Introduction:
Recently, NA1, a peptide designed to protect neurons against NMDA receptor-mediated excitotoxicity, demonstrated promise for acute stroke treatment. Enhanced efficiency of peptide delivery may result in improved efficacy.
Hypothesis:
The bioactive fragment of NA1 is nine amino acids of the carboxyl tail of GluN2B. Delivery of NR2B9c to cells in the brain is achieved through fusion with TAT, a peptide that binds to biological membranes without selectivity. We hypothesize that enhancing targeted delivery of NA1 to the ischemic brain improve the efficacy of NA1.
Methods:
We previously identified betulinic acid (BA) forming nanoparticles (NPs) as a novel formulation of stroke treatment delivery. After intravenous administration, BA NP penetrate the ischemic brain, reduce ischemia-induced infarction as an antioxidant agent, and allow for encapsulation and delivery of drugs. In this study, we engineered BA NPs for improved drug delivery preferentially to the ischemic brain through surface conjugation of AMD3100, and for acid-triggered drug release to selectively in the ischemic region, which is known to be acidic, through chemical modification.
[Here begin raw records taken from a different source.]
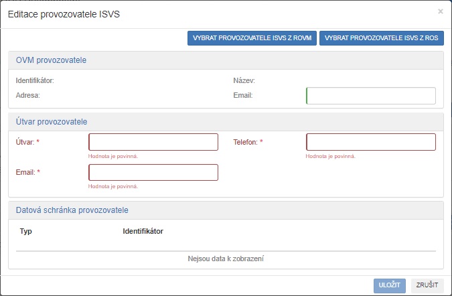The image size is (452, 296).
Task: Click the validation message below Telefon
Action: (331, 156)
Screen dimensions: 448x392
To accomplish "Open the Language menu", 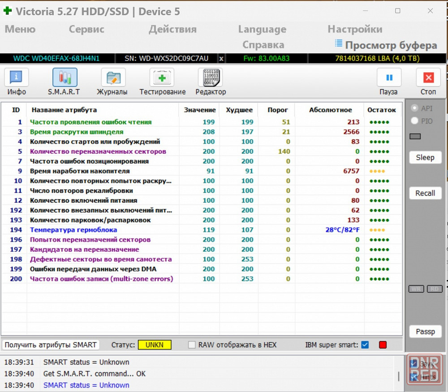I will (262, 30).
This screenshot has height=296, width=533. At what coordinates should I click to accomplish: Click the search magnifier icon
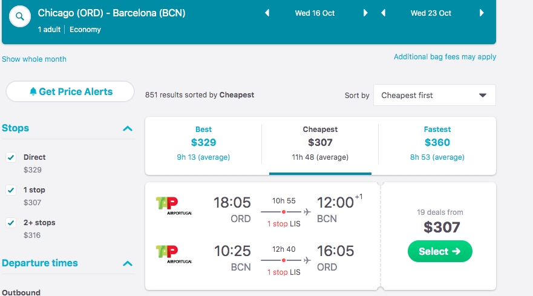point(19,17)
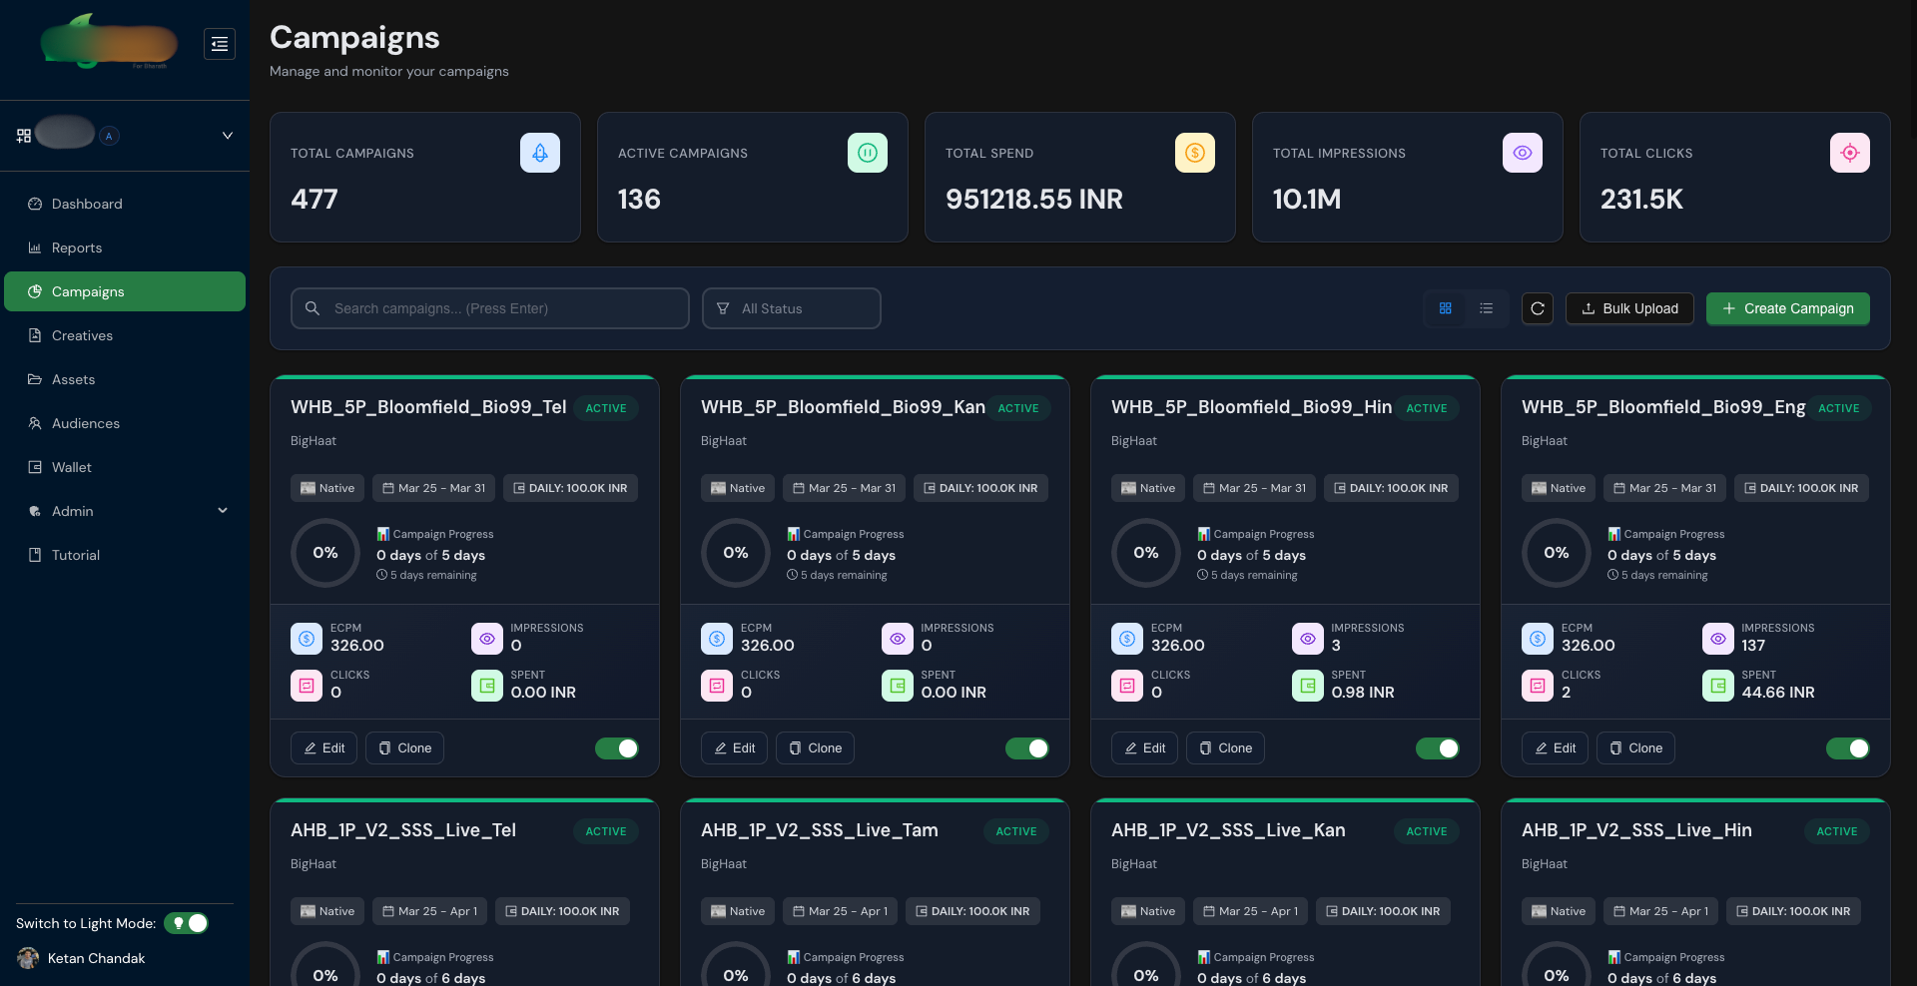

The resulting acid responsive, stroke- targeting antioxidant NPs, or ARSTA NPs, were evaluated for stroke treatment in the mouse transient middle cerebral artery occlusion (MCAO) model either alone or in combination with NA1, based on changes of infarct volumes, edema, mortality, and outcomes.
Results:
We found that ARSTA NPs enabled targeted delivery of NA1 preferentially to the ischemic brain and allowed for prompt drug release. We showed that intravenous delivery of 50 ug NA1 (or 1nM/g) encapsulated in 1 mg ARSTAs effectively reduced infarct volumes by 69.8%, edema by 60.3%, mortality (median survival >14 days). In contrast, delivery of ARSTA NPs alone (52.2%, 30.2%, 10) or NA1 (0.7%, 3.3%, 6 days) alone at a comparable dose exhibited significantly less efficacy. Consistently, treatment with NA1-loaded ARSTAs improved neurological outcomes in a degree significantly greater than that by either ARSTA NPs or NA1 alone.
Conclusion:
BA-NP encapsulating NA-1 may represent a novel platform for improved delivery to the ischemic brain. Improved delivery may result in improved efficacy.